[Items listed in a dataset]
# # # # #
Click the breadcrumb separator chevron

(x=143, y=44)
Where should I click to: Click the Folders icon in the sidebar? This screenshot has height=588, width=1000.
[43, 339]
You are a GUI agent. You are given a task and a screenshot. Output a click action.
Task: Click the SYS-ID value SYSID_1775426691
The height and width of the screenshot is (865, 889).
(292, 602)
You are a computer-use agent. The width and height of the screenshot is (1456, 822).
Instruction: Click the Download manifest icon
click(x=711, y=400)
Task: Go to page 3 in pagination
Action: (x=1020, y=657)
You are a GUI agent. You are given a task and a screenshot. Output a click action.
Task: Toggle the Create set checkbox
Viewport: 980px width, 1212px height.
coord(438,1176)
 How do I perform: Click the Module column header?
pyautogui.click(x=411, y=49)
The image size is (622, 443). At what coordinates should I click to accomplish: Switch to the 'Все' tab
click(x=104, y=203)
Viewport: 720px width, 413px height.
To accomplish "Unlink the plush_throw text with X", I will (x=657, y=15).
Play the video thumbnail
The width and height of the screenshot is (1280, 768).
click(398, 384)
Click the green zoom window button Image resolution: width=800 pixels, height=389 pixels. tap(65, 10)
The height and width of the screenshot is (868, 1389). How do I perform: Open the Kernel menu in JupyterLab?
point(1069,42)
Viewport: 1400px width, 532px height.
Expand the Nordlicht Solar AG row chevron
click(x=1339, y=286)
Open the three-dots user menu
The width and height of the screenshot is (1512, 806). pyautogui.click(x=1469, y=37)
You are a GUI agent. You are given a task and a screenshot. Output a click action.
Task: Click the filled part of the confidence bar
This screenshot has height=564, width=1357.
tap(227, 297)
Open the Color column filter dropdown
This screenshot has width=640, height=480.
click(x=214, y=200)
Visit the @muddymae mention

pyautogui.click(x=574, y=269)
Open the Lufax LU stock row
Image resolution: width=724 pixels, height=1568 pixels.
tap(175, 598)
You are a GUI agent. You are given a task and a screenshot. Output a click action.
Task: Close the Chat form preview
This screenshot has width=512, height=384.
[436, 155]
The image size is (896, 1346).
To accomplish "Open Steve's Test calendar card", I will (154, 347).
# # # # #
Exercise details
Return the number of lines in the records holding the string "will", without any other words.

Answer below
2